McCune-Albright syndrome is syndrome caused by a somatic mutation in the G-protein that stimulates cyclic-AMP. It thus causes a variable expression depending on which tissues are affected. It is characterised by fibrous dysplasias of bone, café au lait macules with an irregular ‘coast of Maine’ border (which may occur on one side of the body), and endocrinopathies. The most common endocrine presentation is peripheral precious puberty, which is more common in girls than boys due to ovarian cyst formation with autonomous estrogen production. In later life, central precocious puberty tends to override the initial peripheral precocity. Pituitary, thyroid and adrenal manifestations may also occur. Aromatase inhibitors or anti-oestrogen medications may be used to limit oestrogen effects on pubertal and bone development, but have variable success.
MODY: Maturity Onset Diabetes of Youth
All subtypes of MODY are monogenic defects of beta-cell function with autosomal dominant inheritance. Classically, onset is before 25 years of age in at least one family member.
MODY3 is the most common type, is due to a mutation in HNF1a, and patients are typically very responsive to treatment with sulfonylureas. MODY2 is due to a mutation in Glucokinase, and typically has a benign course not requiring treatment. Genetic testing by Sanger Sequencing/NextGen Sequencing allows diagnosis of any point mutations in the relevant genes.
DKA is rare
Patients with MODY are classically non-obese patients, who otherwise tend to have similar clinical features to those with Type 2 diabetes without clinical features of insulin resistance.
Acanthosis nigricans NOT typically found in MODY
short stature investigations
Short stature is defined as height <3rd centile for age. Only around 5% of cases are pathological. Initial evaluation should consist of history, examination, and calculation of growth velocity, BMI, and mid-parental height. Bone age x-ray can help to narrow down the differential diagnosis.

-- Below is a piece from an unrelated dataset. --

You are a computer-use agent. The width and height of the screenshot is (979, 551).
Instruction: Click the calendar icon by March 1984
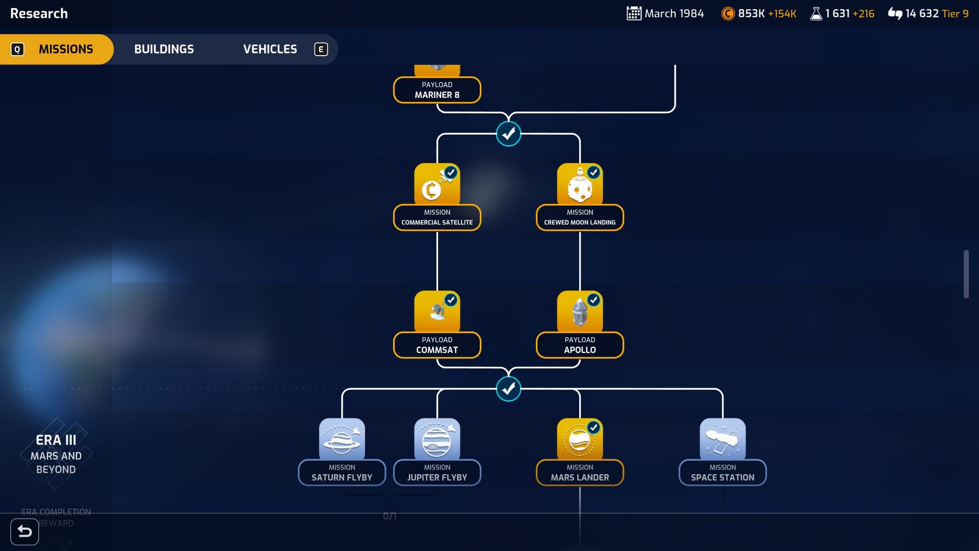(x=633, y=14)
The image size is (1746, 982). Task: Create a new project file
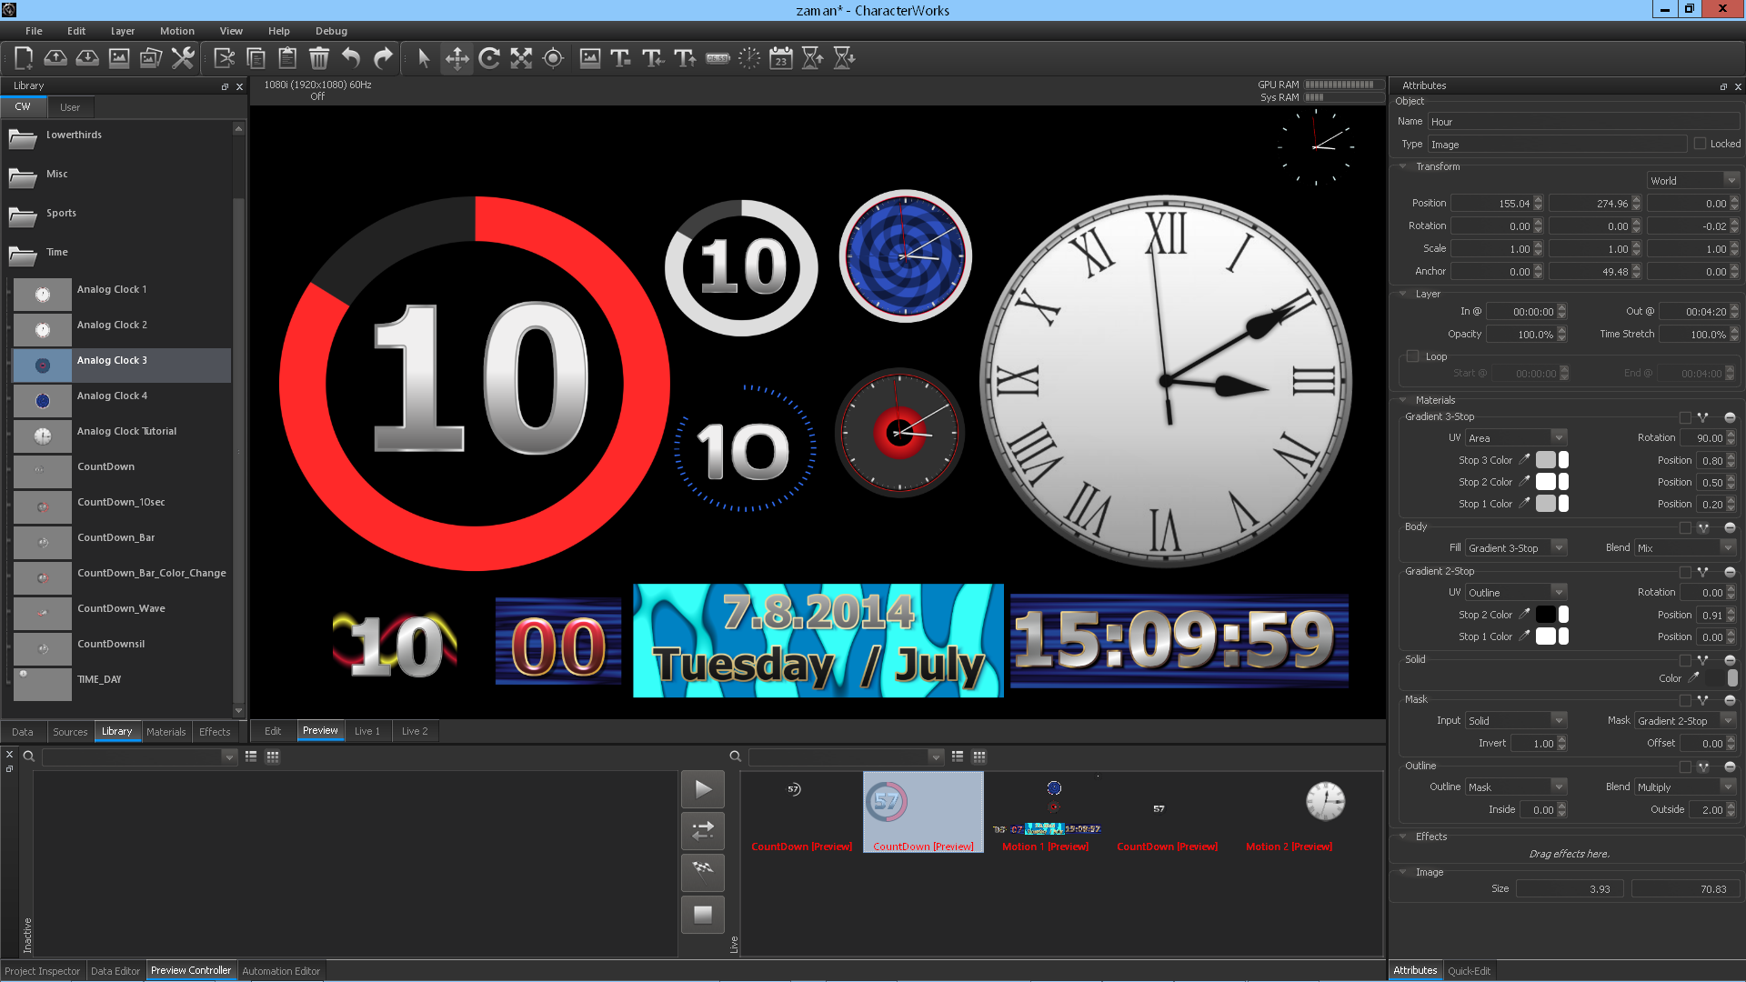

Normal variants of growth include familial short stature, constitutional growth delay, and IUGR with catch up growth. If your initial evaluation is consistent with one of these conditions, then investigation may not be required.
Of pathological causes, the most common causes are Coeliac disease, Growth Hormone deficiency, hypothyroidism, and Turner syndrome. Other systemic diseases, genetic conditions, and endocrine abnormalities should also be considered
Karyotype is indicated in girls to assess for Turner syndrome. Genetic testing is not a first line investigation in boys unless there are dysmorphic features or other signs of a genetic disease (such as achondroplasia, Noonan’s syndrome, William’s syndrome, Silver-Russel syndrome, or SHOX gene mutation). Depending on which condition you suspect, genetic testing for these conditions may involve CGH array, FISH, or ‘NextGen’ Sequencing for SNPs. Karyotype is recommended in girls with short stature as this may be the only feature of Turner’s syndrome before pubertal delay becomes evident later in life.
IGF-1 is produced in the liver, is the primary mediator of the effects of growth hormone, and can be measured at any time of day without the need for stimulation testing.It has approximately an 80% sensitivity for the detection of GH deficiency. It is useful in the investigation of pathological short stature. However, GH stimulation testing remains the gold standard.
TSH and free T4 should be tested in all patients where pathological short stature is suspected.
Anti-TTG and total IgA should be used to investigate for Coeliac disease as a cause of short stature. Classically these patients will have normal growth until the introduction of solids at 6 months of age. Coeliac disease may develop at any point after the introduction of gluten to the diet. Associated symptoms of abdominal pain, loose stools, constipation, bloating, and poor weight gain may also be noted.